= Requirements =
Recast the records from the start through the line containing "The image size", both ends included, as a two-column CSV headed instruction and response. Give one row per record, put each field in quotation marks, turn line breaks into spaces, and leave the pictures out.

= Data for this task =
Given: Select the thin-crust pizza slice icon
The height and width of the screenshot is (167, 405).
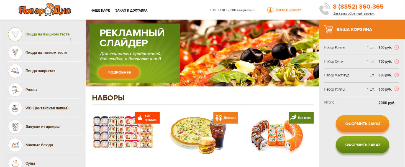Looking at the screenshot, I should click(x=15, y=53).
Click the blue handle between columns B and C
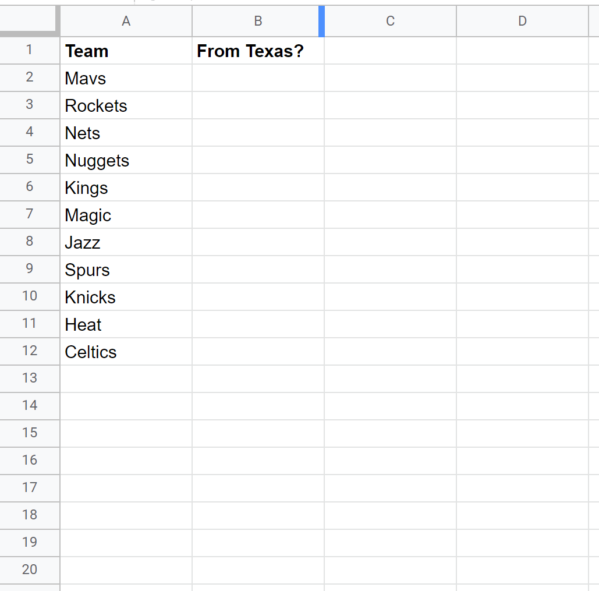The image size is (599, 591). pyautogui.click(x=322, y=22)
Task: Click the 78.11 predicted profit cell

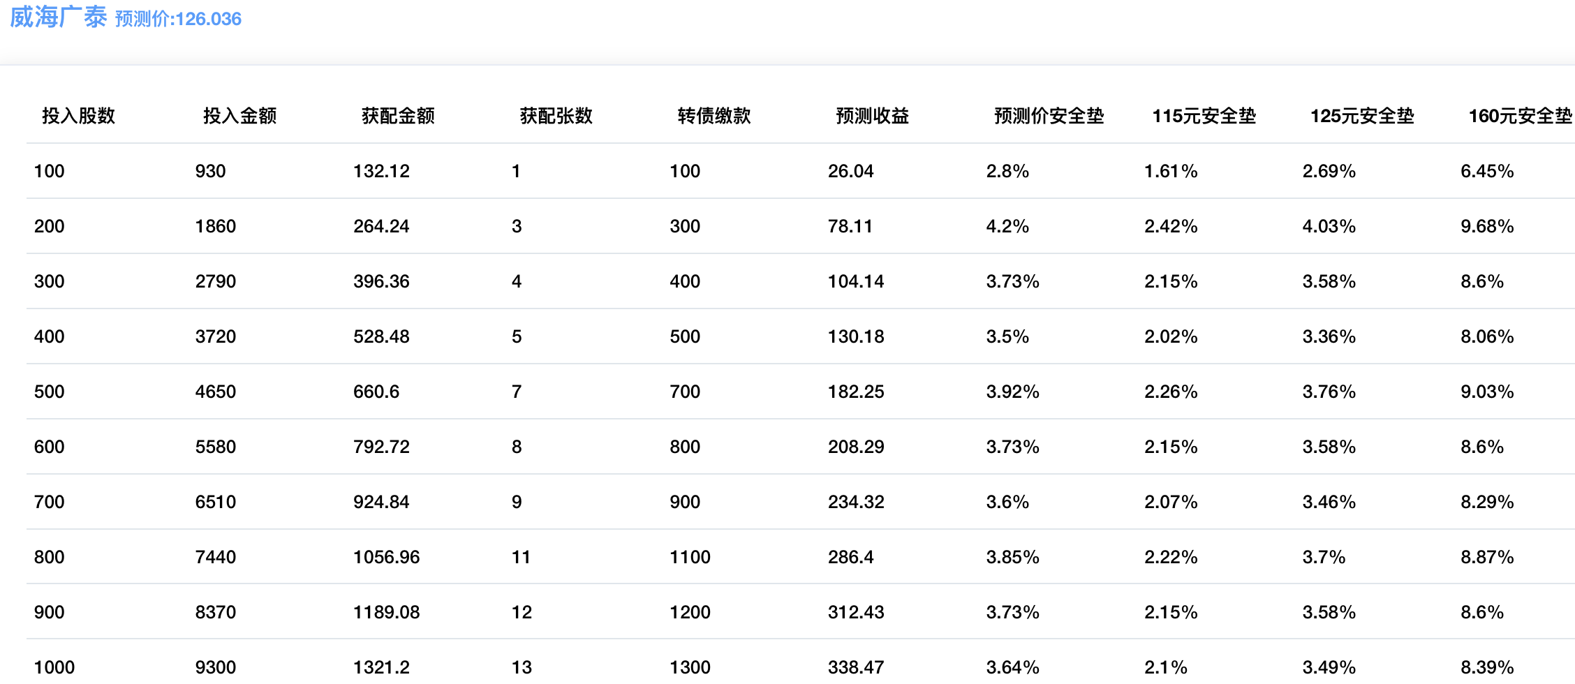Action: pos(850,226)
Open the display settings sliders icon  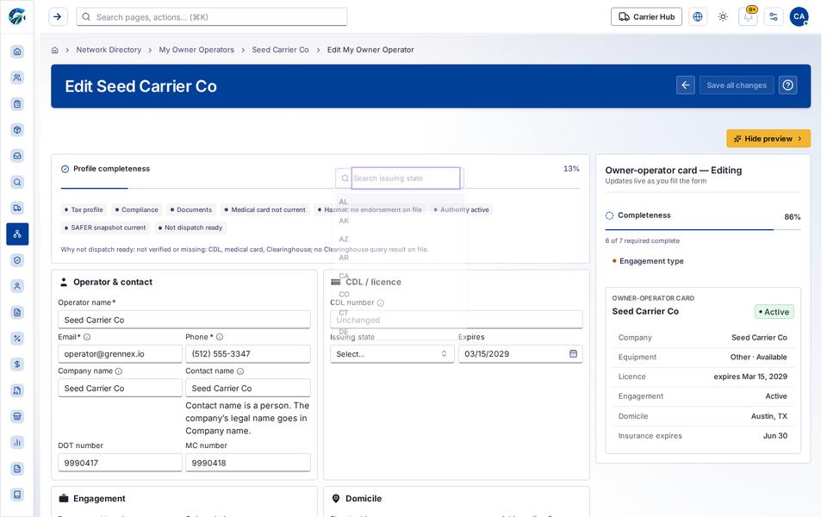774,17
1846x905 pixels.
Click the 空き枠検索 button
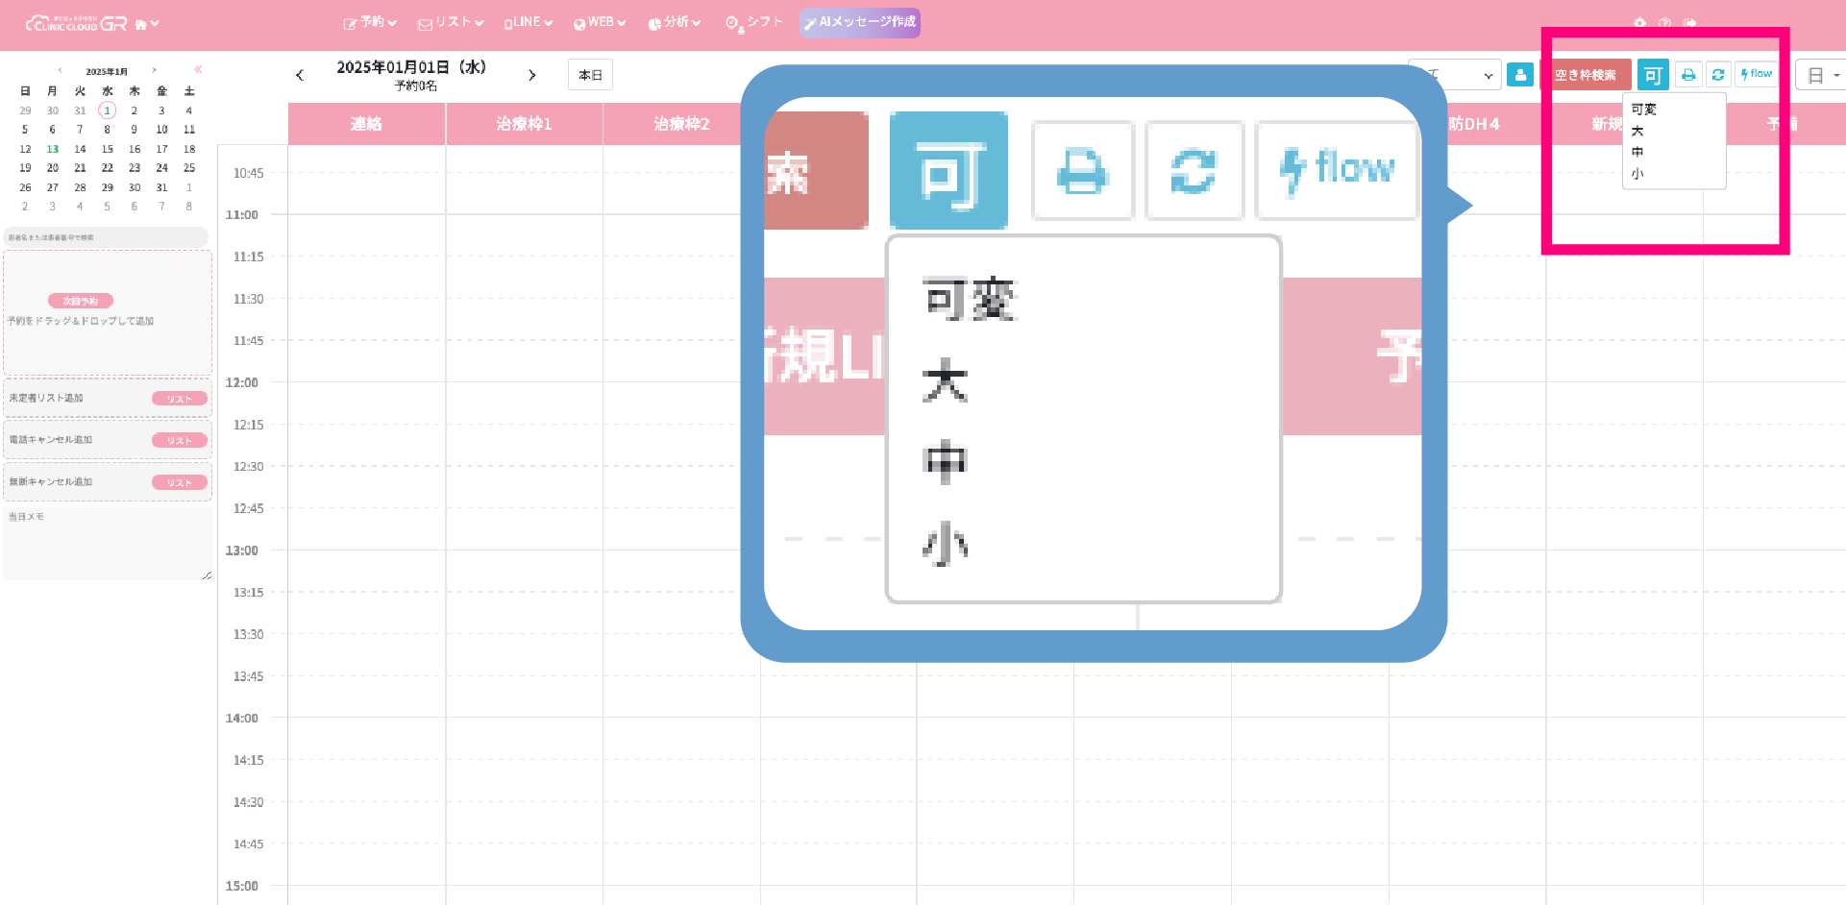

= Problem solution =
instruction,response
"Given: Select the thin-crust pizza slice icon The height and width of the screenshot is (167, 405).","Looking at the screenshot, I should click(x=15, y=53)."
"Click the blue handle between columns B and C","The image size is (599, 591). pyautogui.click(x=322, y=22)"